__指示文 a__. この文章によると、短歌を読むときにないとされている規則は何ですか。

春の夜のともしび消してねむるときひとりの名をば母に告げたり

 意中の人の「名」を告げたのだ、「春の夜のともしび消してねむるとき」に。「母」にそっと呼びかけて……。やっと……。子はひさびさに故郷の母のもとへ帰っていたのかも知れない。母ひとり子ひとり。父はもう亡き人なのだろうか。
 ここで土岐善麿の年譜に即して読み込むこともできるだろう、が、自立した一首の歌では、わたしは、その方法を重視しない。父親はこの世にない人とかりに想像して、それが作者の伝記的事実と反することがあっても、せまい歌壇や結社内での短歌の読まれ方とは逆になるのかも知れないが、そういう「事実」に過度に拘泥しないようにしている。作者を忘れていいとは言わない。が、作者の名前やその実像は「作品」ではないからだ。与えられた「作品」としての短歌一首は、あくまで短歌一首として読んでいい優先権が読者には認められている。「作者」は大事であるが「作品」ではない。短歌を読むにあたってまず作者について知るべしという規則はないのである。そういうことを強いたり当然のことと思ったりしているから、どうしても第二芸術の域を出ないのだ。
 原作者の言う「名」は、ここでは物の名ではない。特定の「ひとりの名」であり、名は実を体して大事に口にされている。子から「母」へ、その母にもかわり得る一人の女の「名」が、今しも「告げ」られたのだ。なんという微妙な一瞬であろうか、「春の夜のともしび消してねむるとき」とは。美しい、あまい、底知れずやわらかくて厳粛な歌である。
学生諸君も、しみじみと、どうやら詩心の在り処に異存はなかったようだ。
 だが、わたしの想像しきれなかった視点も、学生から提出されてくる。
 一つは、母は故郷に、子は都会に、離れ離れのなかで子は母へ呼びかけて、好きな人、愛している人の「名」を、そっと、そうっと……遠くへ「告げ」ているのだと。故郷を離れて東京で独り暮らしの学生のなかには、この「読み」に切実に同化できた者が数少なくはなかったろう。

__データの記録__.
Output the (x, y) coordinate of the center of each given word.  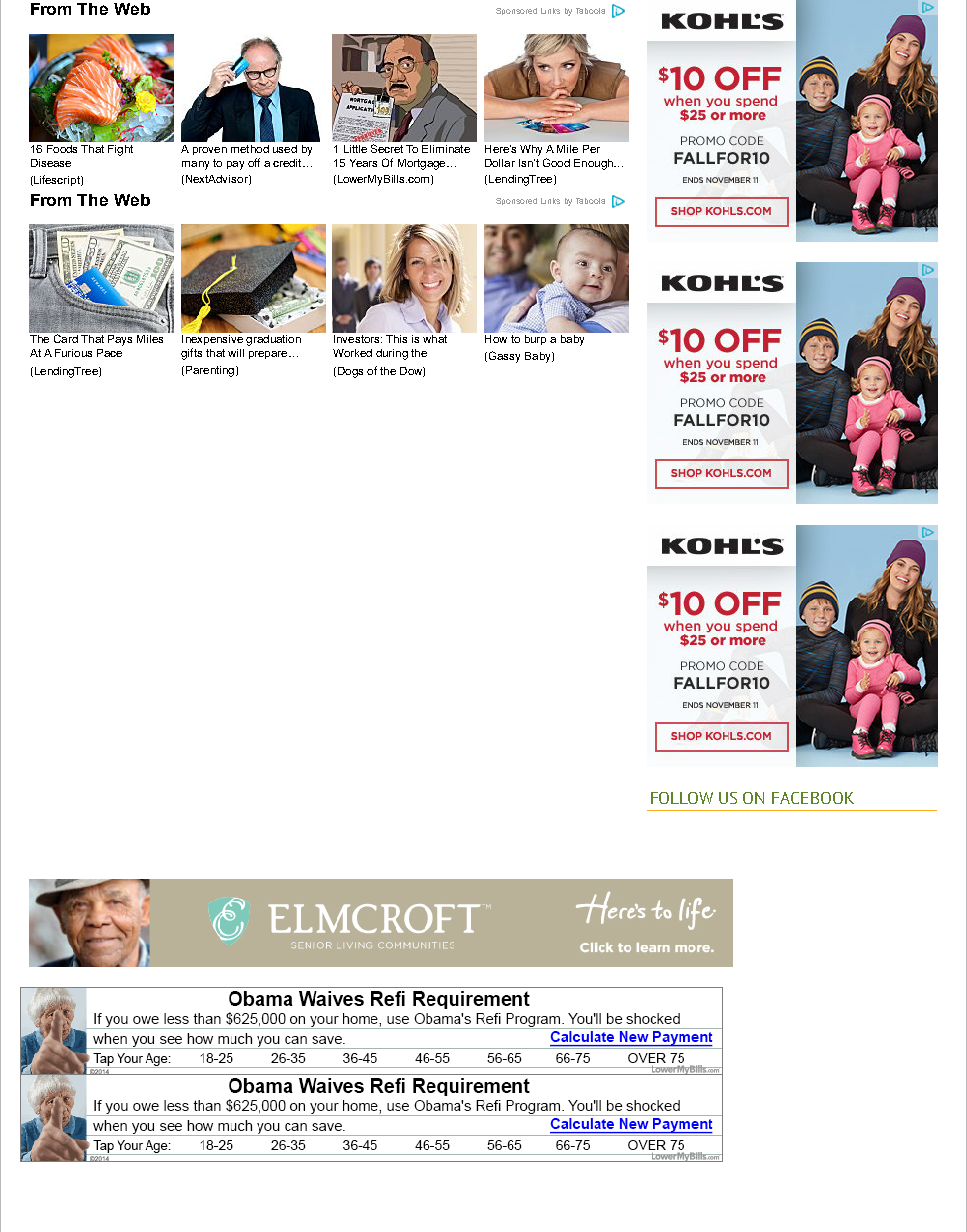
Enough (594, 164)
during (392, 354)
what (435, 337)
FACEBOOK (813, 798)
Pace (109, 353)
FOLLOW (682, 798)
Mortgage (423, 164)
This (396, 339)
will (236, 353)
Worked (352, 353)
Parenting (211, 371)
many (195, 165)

* * *

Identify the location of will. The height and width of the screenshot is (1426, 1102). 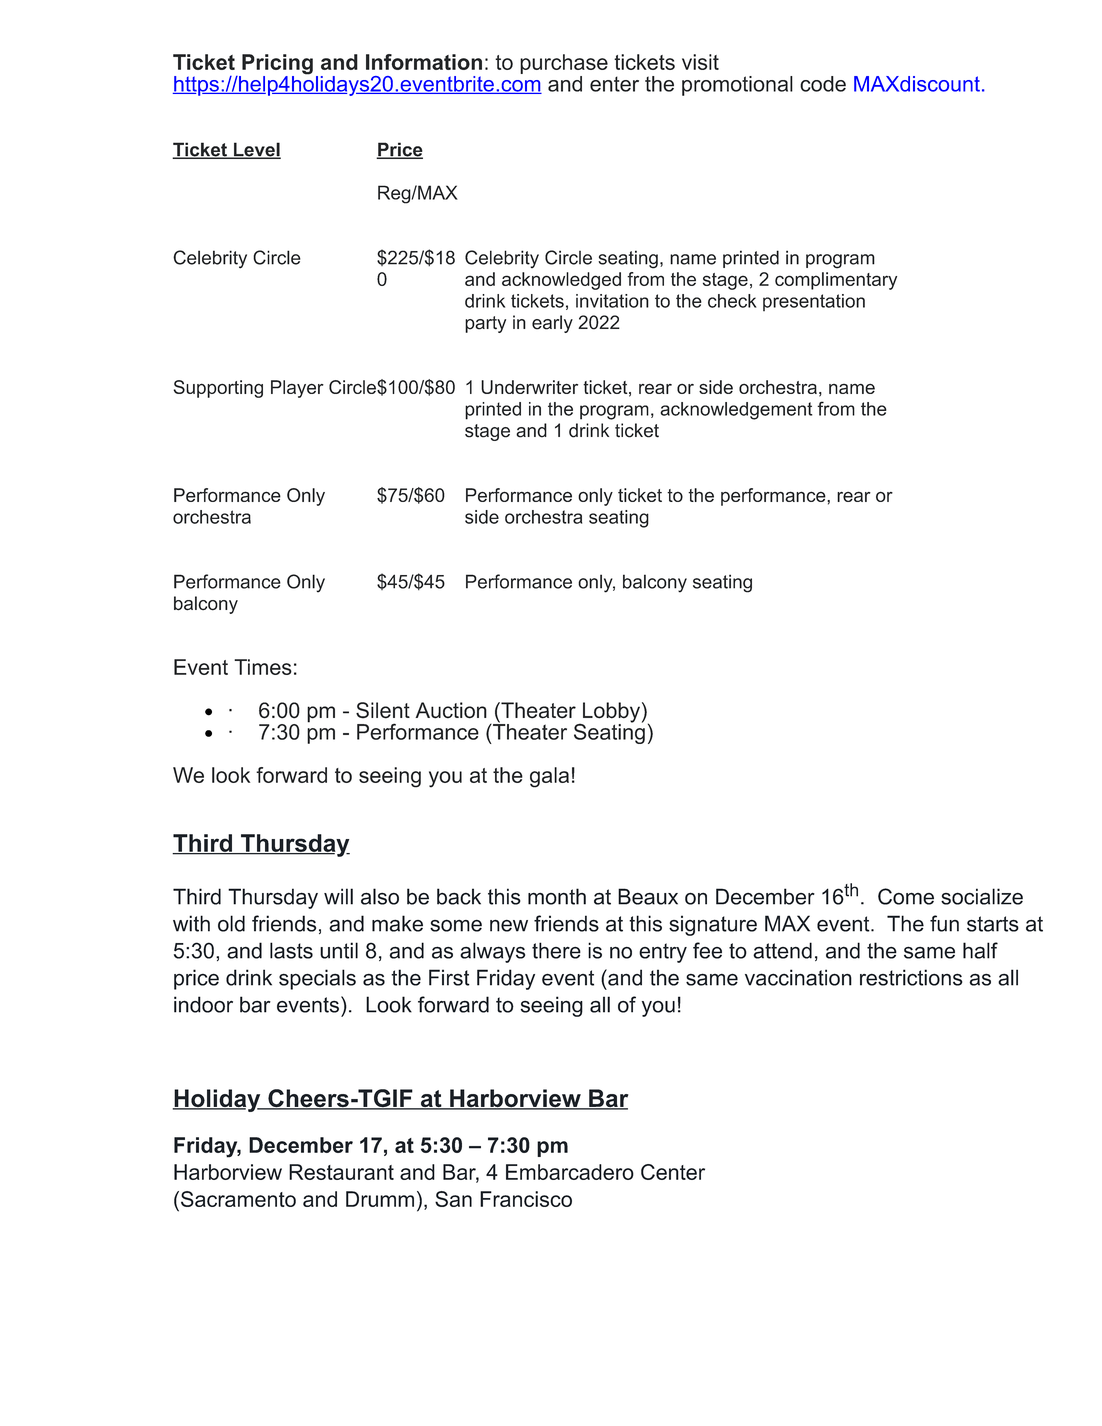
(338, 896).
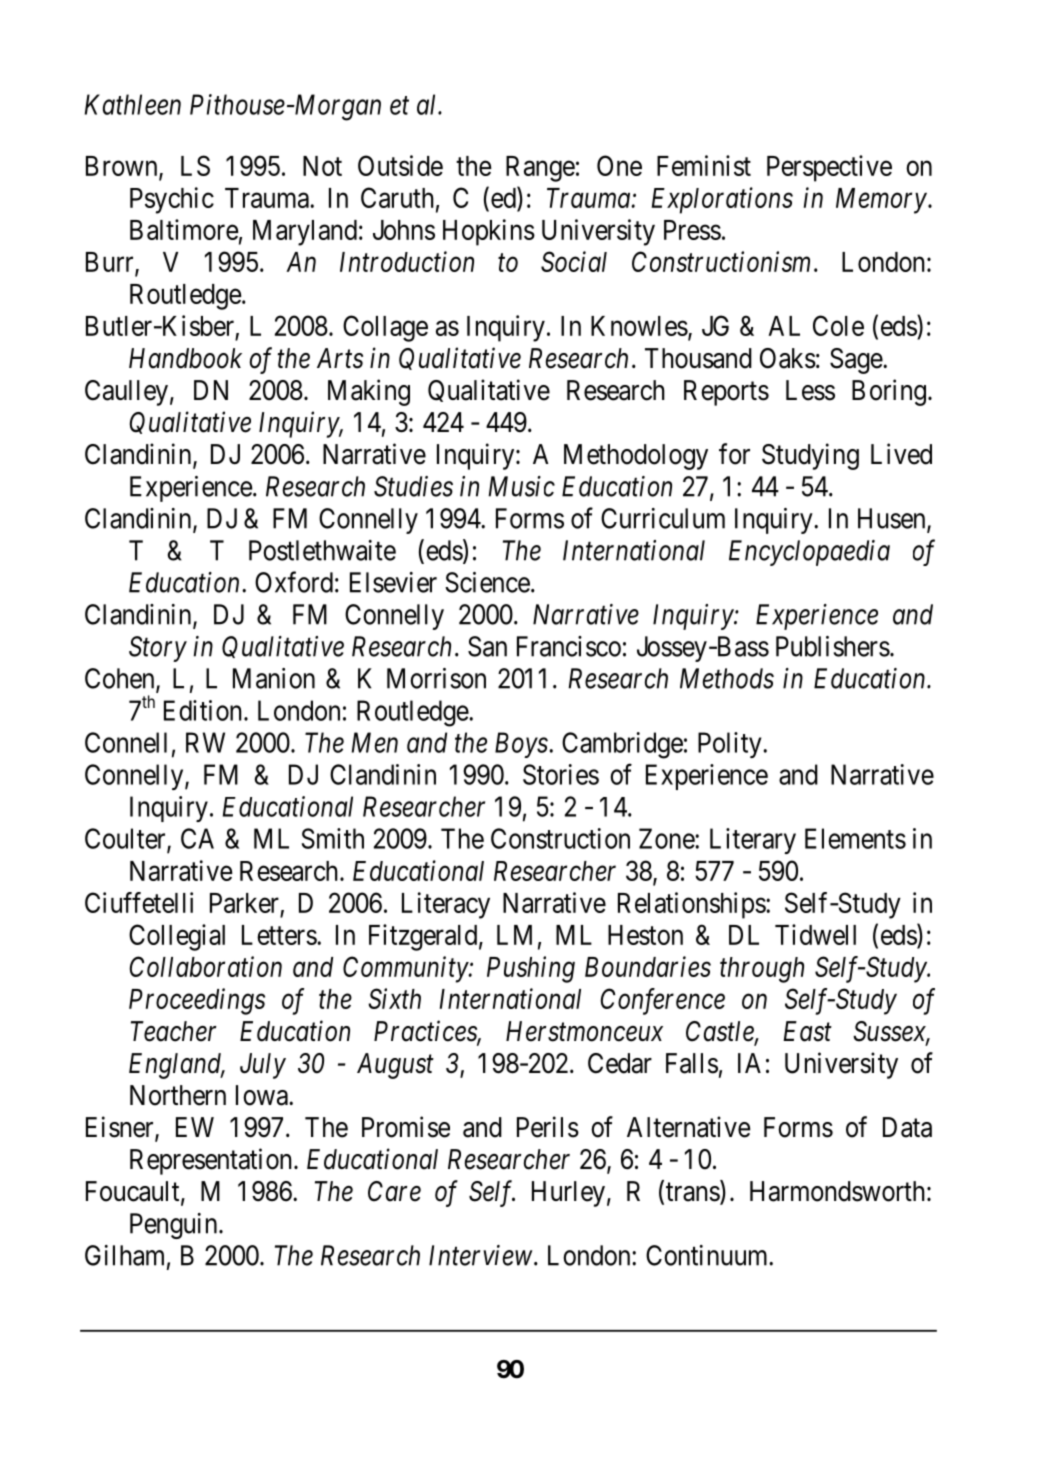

__指示文 b__. 記録の「during (392, 354)」の行から「many (195, 165)」の行まで、両端を含めて、各行の語を残したままもう一度すべて書き出してください。答えの座標の数値にはどれも13を足してください。

__完成した回答 a__. まず作者について知るべしという規則です。

__完成した回答 b__.
during (405, 367)
what (448, 350)
FACEBOOK (826, 811)
Pace (122, 366)
FOLLOW (695, 811)
Mortgage (436, 177)
This (409, 352)
will (249, 366)
Worked (365, 366)
Parenting (224, 384)
many (208, 178)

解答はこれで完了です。